His team found several: Along with Huntsville, Home Uplift will be piloted in Memphis, Nashville, Knoxville and Chattanooga in Tennessee, as well as at two rural power companies in Mississippi: 4-Count Electric Power Association and Columbus Light and Water.
Typically, the local power company leads the way—and gives the Home Uplift initiative a local flavor. “In Huntsville, Huntsville Utilities helped us secure a $1 million in matching funds from the Huntsville Housing Authority,” explains Scott Harrell, program manager for EnergyRight Solutions for Home. “HU is doing the contractor management and auditing work, as well as joining with HHA in educating residents about additional steps they can take to save on energy bills.”

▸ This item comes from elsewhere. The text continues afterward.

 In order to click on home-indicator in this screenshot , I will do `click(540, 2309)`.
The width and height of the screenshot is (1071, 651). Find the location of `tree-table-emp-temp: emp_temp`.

And TVA’s role? It’s not just putting up the matching funds. “TVA alone can’t possibly solve the problem at hand,” Rapley says. “But we can work as an organizing force when we work with other organizations. We bring expertize and systems, and knowledge of how to get this kind of work done efficiently. We have a contractor network to draw from, as well as back-office systems, auditors, inspectors, etc.—and now we’re pointing those resources toward the limited-income space.”
Breathing Easier
Much of the work in Huntsville in particular will focus on heating and cooling the duplex units that make up the bulk of the housing at Northwoods. Contractors will be installing “minisplit” electric pump heating and cooling units, as well as performing appropriate duct work, air sealing, insulation and everything else it takes to not only weatherproof but also protect air quality in these homes.
“I hope these units will not only be working better, but better for breathing,” says Northwoods resident Stokes.

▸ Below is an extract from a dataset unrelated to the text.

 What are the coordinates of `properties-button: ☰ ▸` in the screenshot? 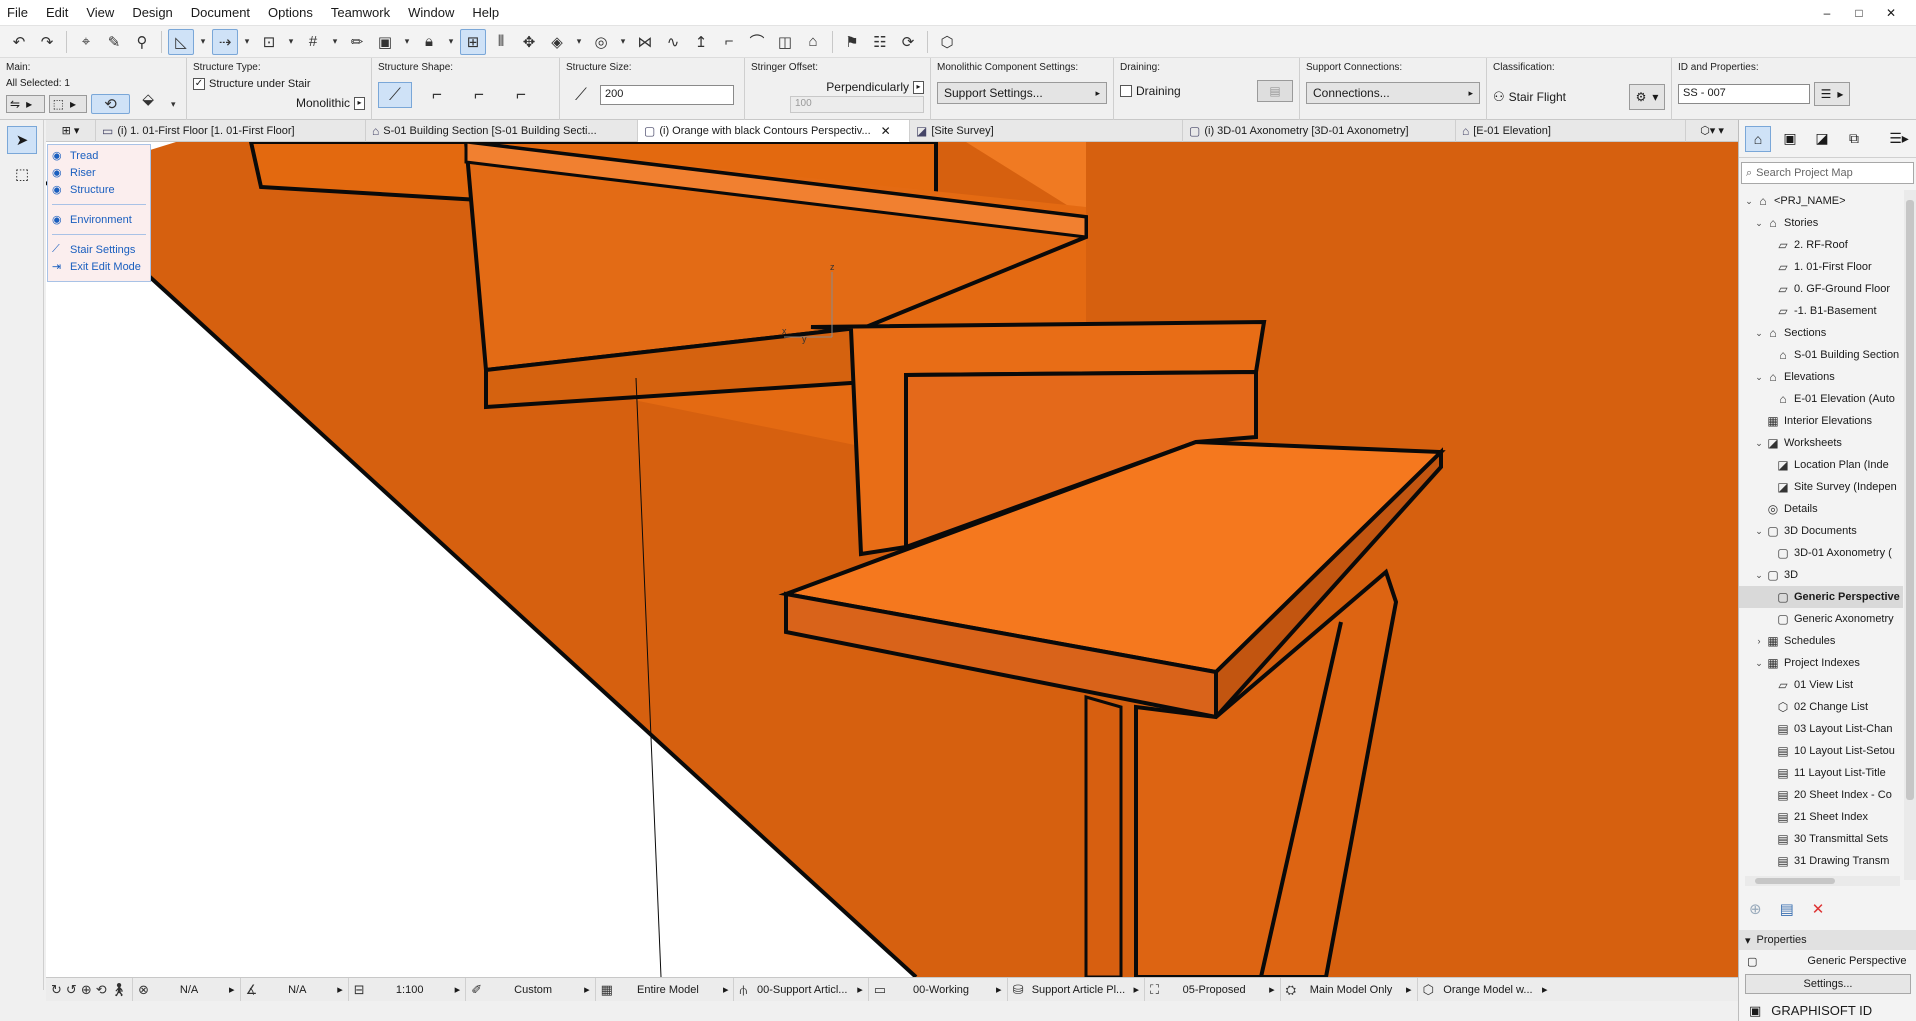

Wes Kelley expects that they will be. “When you’ve been in the business as long as I have, you’ve seen the mold and mildew that’s associated with poor heating and cooling situations, and you’ve seen how that can aggravate health conditions,” he says, “having clean, conditioned air has got to improve their quality of life.”

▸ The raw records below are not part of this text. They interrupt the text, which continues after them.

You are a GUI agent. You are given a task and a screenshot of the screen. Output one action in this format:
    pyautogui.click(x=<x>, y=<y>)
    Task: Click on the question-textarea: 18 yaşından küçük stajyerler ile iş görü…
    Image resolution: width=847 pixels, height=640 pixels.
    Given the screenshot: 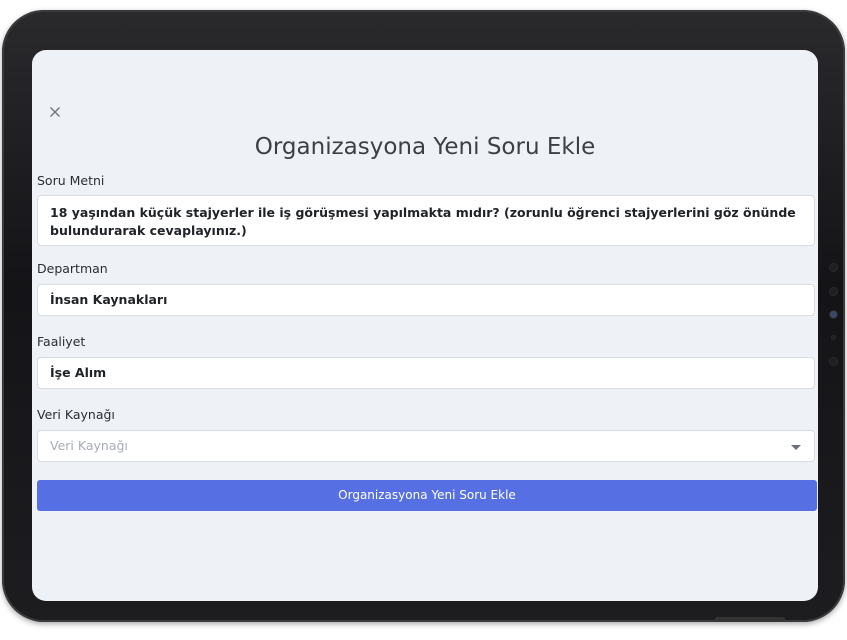 What is the action you would take?
    pyautogui.click(x=426, y=220)
    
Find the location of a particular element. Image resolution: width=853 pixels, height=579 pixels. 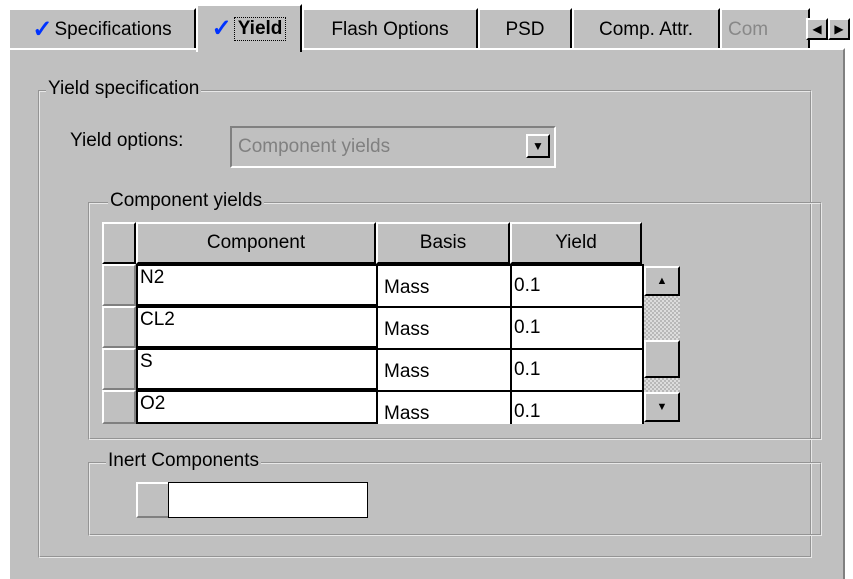

tab-yield: ✓ Yield is located at coordinates (249, 28).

That’s a large goal of the Home Uplift initiative, and TVA is working to prove the efficiency-health connection. “We are working with a research firm out of Knoxville called Three3 to do clinical studies as we do our Home Uplift work,” Rapley says. “We want to look at quantifiable health effects, like fewer workdays missed, fewer doctor visits and fewer hospitalizations. We want to have hard data that will help us talk to potential sources of funding in the medical field—we want a real business case. We spend about $8,000 per home to upgrade and seal the air system; that’s nothing when you consider that a three-day stay in the hospital for a child with asthma could cost upwards of $20,000.”
Helping with bills, helping with health—it all falls under TVA’s mission.
“TVA was formed because this part of the country was suffering in economic ways,” says Rapley. “We were here to bring prosperity to this region and to lift the people up. It’s 85 years later, and we still have people who need to be lifted up. We’re trying to do that, to be a resource for ALL Valley residents.”